Uncovering Hidden Subgroups in Single-Class Data Using Unsupervised Learning
Author
Saurabh C Srivastava
Published
February 21, 2025
Objective of the Analysis
The goal of this analysis is to identify hidden subgroups within a single-class dataset using an unsupervised learning approach. Since the dataset contains only one class label, we employ Random Forest-based proximity analysis combined with Partitioning Around Medoids (PAM) clustering to reconstitute a two-label model. By leveraging proximity matrices from Random Forest, we aim to uncover natural patterns and potential subgroups in the data, enabling better segmentation and classification in future applications.
Practical Applications of Identifying Hidden Subgroups in Single-Class Data
The approach of using unsupervised clustering on single-class data can be applied across various domains where the goal is to uncover hidden patterns, anomalies, or subgroups within seemingly uniform datasets. This method is particularly useful when explicit labels for classification are unavailable but meaningful differences exist within the data.
In credit card fraud detection, banks often maintain records of legitimate transactions without explicitly labeled fraudulent cases. However, some transactions may be potentially fraudulent but remain undetected. By leveraging Random Forest proximity analysis and clustering, transactions can be grouped into distinct clusters, identifying those that deviate from normal spending patterns. By analyzing the importance of transaction features such as transaction amount, merchant type, location, and time of day, financial institutions can flag suspicious transactions for manual review, improving fraud detection without needing pre-labeled fraud cases.
Similarly, in recruitment and candidate screening, companies hire employees based on multiple factors, but over time, some candidates excel while others underperform. Without explicit labels distinguishing successful vs. unsuccessful hires, clustering can help segment employees into strong and weak performers based on skills, education, experience, and job performance metrics. This insight allows organizations to refine their hiring process, prioritize key attributes contributing to success, and improve overall workforce quality.
In customer segmentation, businesses often treat all customers the same, but some customers contribute significantly more to revenue than others. By applying unsupervised clustering, customers can be categorized into high-value and low-value segments, helping companies understand spending behaviors, product preferences, and purchasing frequency.
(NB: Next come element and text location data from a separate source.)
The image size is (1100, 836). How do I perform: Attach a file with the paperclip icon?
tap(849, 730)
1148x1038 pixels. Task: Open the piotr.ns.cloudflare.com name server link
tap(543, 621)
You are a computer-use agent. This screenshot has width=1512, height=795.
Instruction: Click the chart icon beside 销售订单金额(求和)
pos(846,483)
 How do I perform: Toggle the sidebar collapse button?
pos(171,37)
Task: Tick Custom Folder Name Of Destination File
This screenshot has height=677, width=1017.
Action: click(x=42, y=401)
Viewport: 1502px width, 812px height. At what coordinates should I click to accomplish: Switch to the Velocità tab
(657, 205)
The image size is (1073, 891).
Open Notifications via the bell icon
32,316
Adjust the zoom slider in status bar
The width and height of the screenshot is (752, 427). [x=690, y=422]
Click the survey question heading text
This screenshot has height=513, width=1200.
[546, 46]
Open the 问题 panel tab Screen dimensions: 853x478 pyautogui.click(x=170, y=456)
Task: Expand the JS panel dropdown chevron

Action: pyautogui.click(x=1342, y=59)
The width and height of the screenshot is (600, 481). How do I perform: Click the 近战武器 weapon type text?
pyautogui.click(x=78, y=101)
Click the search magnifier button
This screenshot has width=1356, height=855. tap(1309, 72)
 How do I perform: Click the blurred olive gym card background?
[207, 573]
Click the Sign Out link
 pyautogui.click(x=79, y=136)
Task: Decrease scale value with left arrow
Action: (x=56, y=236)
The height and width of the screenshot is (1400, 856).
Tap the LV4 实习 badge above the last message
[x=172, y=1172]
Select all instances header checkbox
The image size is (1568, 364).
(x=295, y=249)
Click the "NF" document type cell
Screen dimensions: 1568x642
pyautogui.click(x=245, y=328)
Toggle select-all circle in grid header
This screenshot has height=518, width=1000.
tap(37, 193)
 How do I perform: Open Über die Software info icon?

Identifying these differences enables businesses to develop personalized marketing campaigns, offer loyalty rewards to engaged customers, and re-engage inactive customers, ultimately leading to higher sales and improved customer retention.
The healthcare industry also benefits from this technique, particularly in early disease detection and preventive care. Hospitals collect vast amounts of patient data, but in many cases, there are no pre-diagnosed labels for conditions such as diabetes or hypertension. By clustering patient records, hospitals can identify high-risk individuals based on key health indicators like BMI, blood sugar levels, and lifestyle factors. This allows for early intervention strategies, personalized treatment plans, and improved healthcare outcomes without needing explicit disease labels upfront.
Overall, unsupervised clustering on single-class data provides a powerful tool for identifying hidden subgroups, anomalies, and meaningful segmentation across industries. Whether in fraud detection, recruitment, customer analytics, or healthcare, this technique enables organizations to make data-driven decisions, uncover latent patterns, and optimize their processes without relying on pre-labeled datasets.
Brief Overview of the Code
1. Loading Libraries and Preparing Data
Loads the dataset (data_OneClass.csv) and removes the Class column, indicating that all data points originally belong to a single label/class.
library(tidyverse) # Data visualization (ggplot2)
── Attaching core tidyverse packages ──────────────────────── tidyverse 2.0.0 ──
✔ dplyr 1.1.4 ✔ readr 2.1.5
✔ forcats 1.0.0 ✔ stringr 1.5.1
✔ ggplot2 3.5.1 ✔ tibble 3.2.1
✔ lubridate 1.9.4 ✔ tidyr 1.3.1
✔ purrr 1.0.2
── Conflicts ────────────────────────────────────────── tidyverse_conflicts() ──
✖ dplyr::filter() masks stats::filter()
✖ dplyr::lag() masks stats::lag()
ℹ Use the conflicted package (<http://conflicted.r-lib.org/>) to force all conflicts to become errors
library(randomForest) # Random Forest model & feature importance
randomForest 4.7-1.2
Type rfNews() to see new features/changes/bug fixes.
Attaching package: 'randomForest'
The following object is masked from 'package:dplyr':
combine
The following object is masked from 'package:ggplot2':
margin
The analysis successfully restructured the single-class dataset into two distinct subgroups using Random Forest proximity measures and PAM clustering. The results reveal that even in seemingly homogeneous data, inherent patterns and separations can exist, which can be effectively detected using unsupervised learning techniques.